16.1 Termination for Cause

Either party may terminate this Agreement immediately on written notice if the other party:

  • Commits a material breach that is incapable of remedy;
  • Commits a material breach that is not remedied within 14 days of written notice;
  • Becomes insolvent, enters administration, receivership, or liquidation; or
  • Ceases to carry on business.

16.2 Effect of Termination

Upon termination:

  • All outstanding invoices become immediately due and payable;
  • Lumicore will retain any Deposit and fees paid for work already performed;
  • Each party will return or destroy the other's confidential information upon request;
  • Any licence granted by Lumicore to the Client is immediately revoked until all outstanding payments are settled.
Section 17

Force Majeure

Neither party shall be liable for any failure or delay in performing its obligations under this Agreement where such failure or delay results from circumstances beyond that party's reasonable control, including but not limited to acts of God, natural disasters, war, civil unrest, government action, pandemic, power failure, or internet outages.

If a force majeure event continues for more than 60 consecutive days, either party may terminate the Agreement on 14 days' written notice without liability (save for outstanding payment obligations for work already performed).

Section 18

Governing Law & Jurisdiction

This Agreement and any dispute or claim arising out of or in connection with it (including non-contractual disputes or claims) shall be governed by and construed in accordance with the law of England and Wales.

The parties irrevocably agree that the courts of England and Wales shall have exclusive jurisdiction to settle any dispute or claim arising out of or in connection with this Agreement, its subject matter, or its formation.

Alternative Dispute Resolution: Before commencing formal legal proceedings, both parties agree to attempt to resolve any dispute in good faith through negotiation for a period of 30 days.

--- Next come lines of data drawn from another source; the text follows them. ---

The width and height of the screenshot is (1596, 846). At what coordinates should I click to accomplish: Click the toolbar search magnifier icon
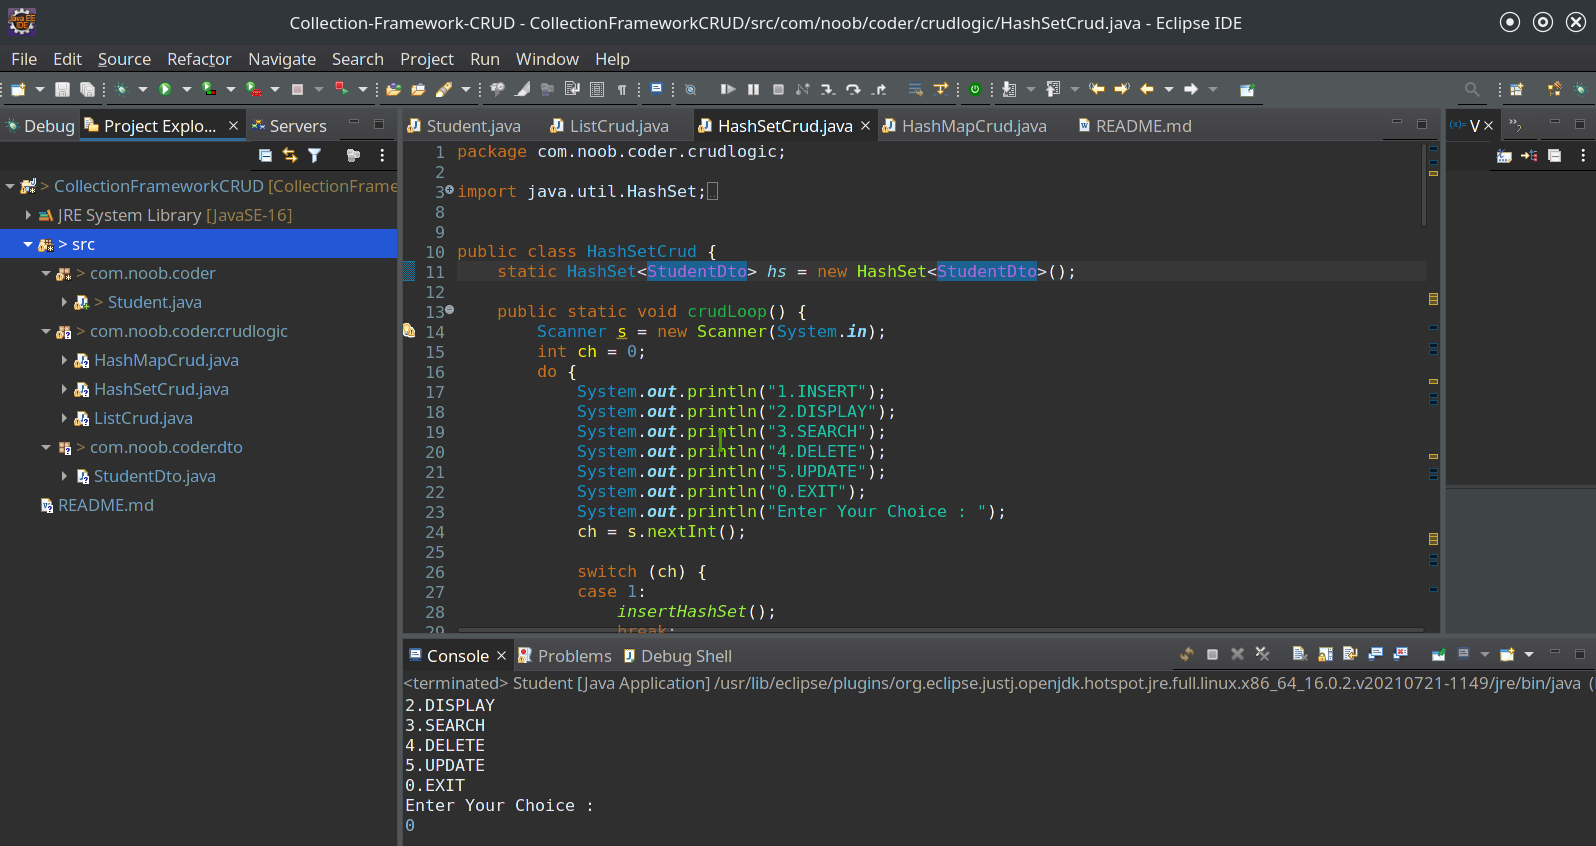click(x=1471, y=90)
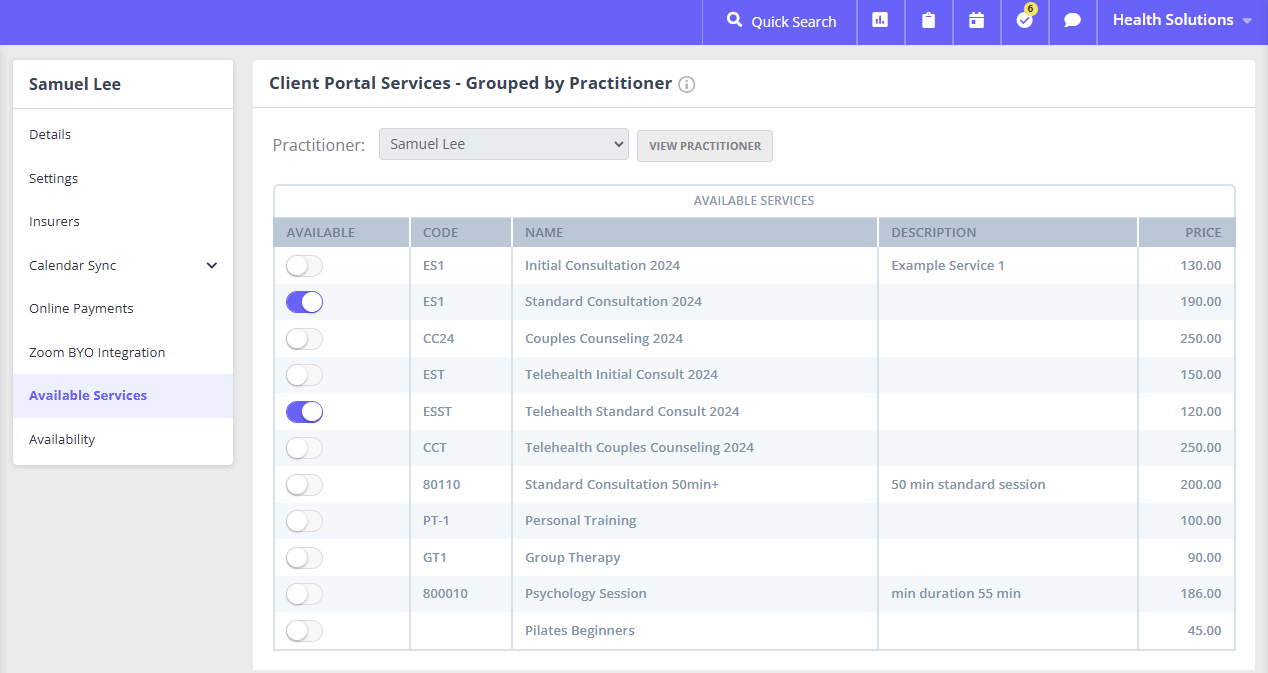Open tasks checkmark icon with badge

click(x=1024, y=21)
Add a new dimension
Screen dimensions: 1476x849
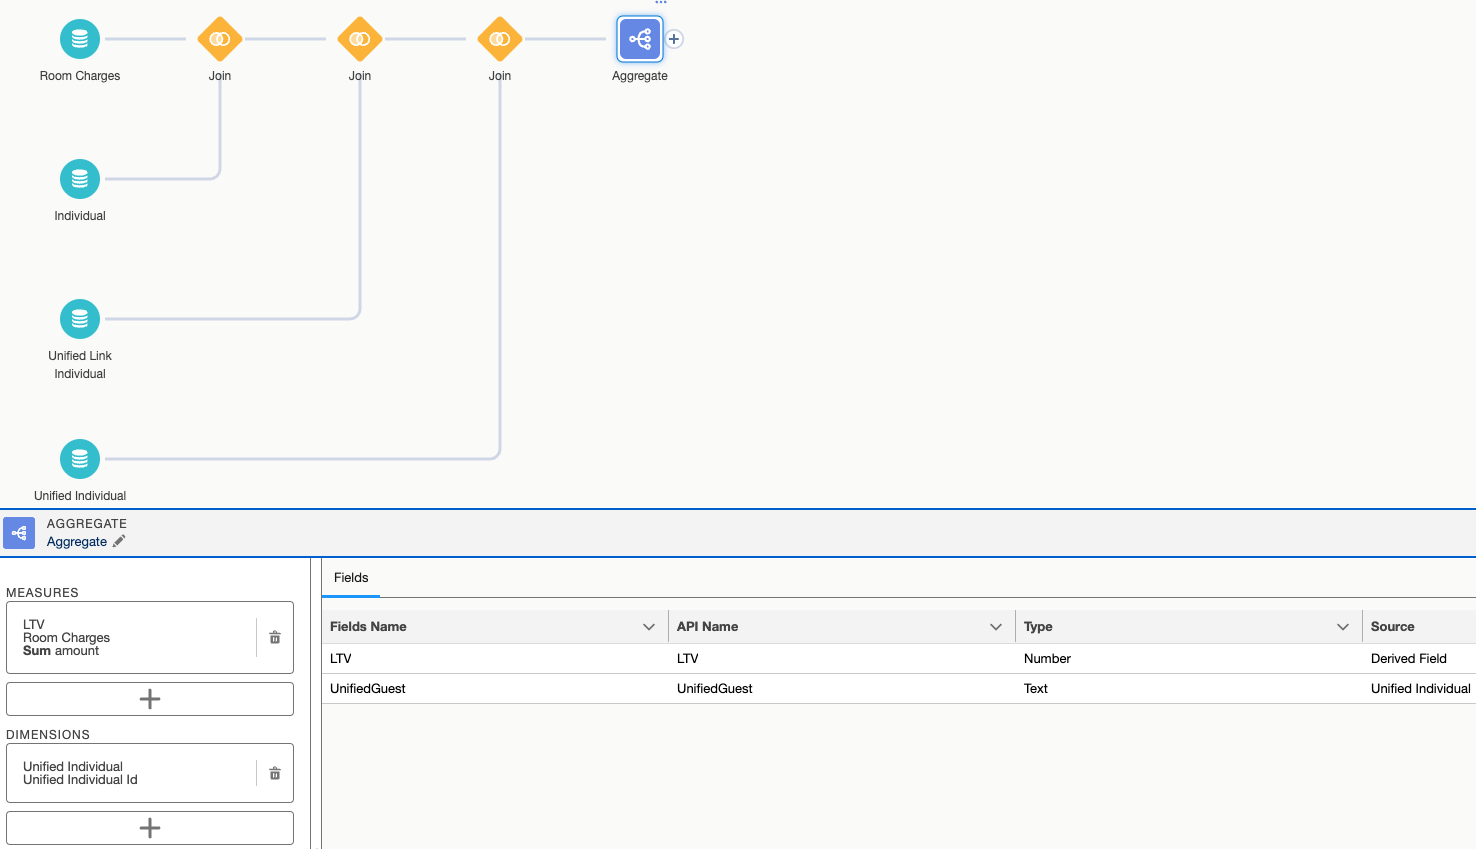[x=150, y=828]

If unresolved, either party may refer the matter to a recognised ADR (Alternative Dispute Resolution) body or proceed to litigation.

Section 19

Amendments to These Terms

Lumicore reserves the right to update or amend these Terms and Conditions at any time. Changes will be published on this page with an updated version date. Continued engagement with Lumicore following notification of changes constitutes acceptance of the revised terms.

For existing ongoing Projects or Retainers, material changes will be communicated with at least 30 days' notice before taking effect.

Section 20

Contact & Complaints

If you have any questions about these Terms or a complaint about our services, please contact us:

We aim to acknowledge all complaints within 2 business days and resolve them within 14 business days.

Legal Notice: These Terms and Conditions constitute the entire agreement between Lumicore Ltd and the Client and supersede all prior discussions, representations, or agreements. If any provision of this Agreement is found to be unenforceable, the remaining provisions shall continue in full force and effect.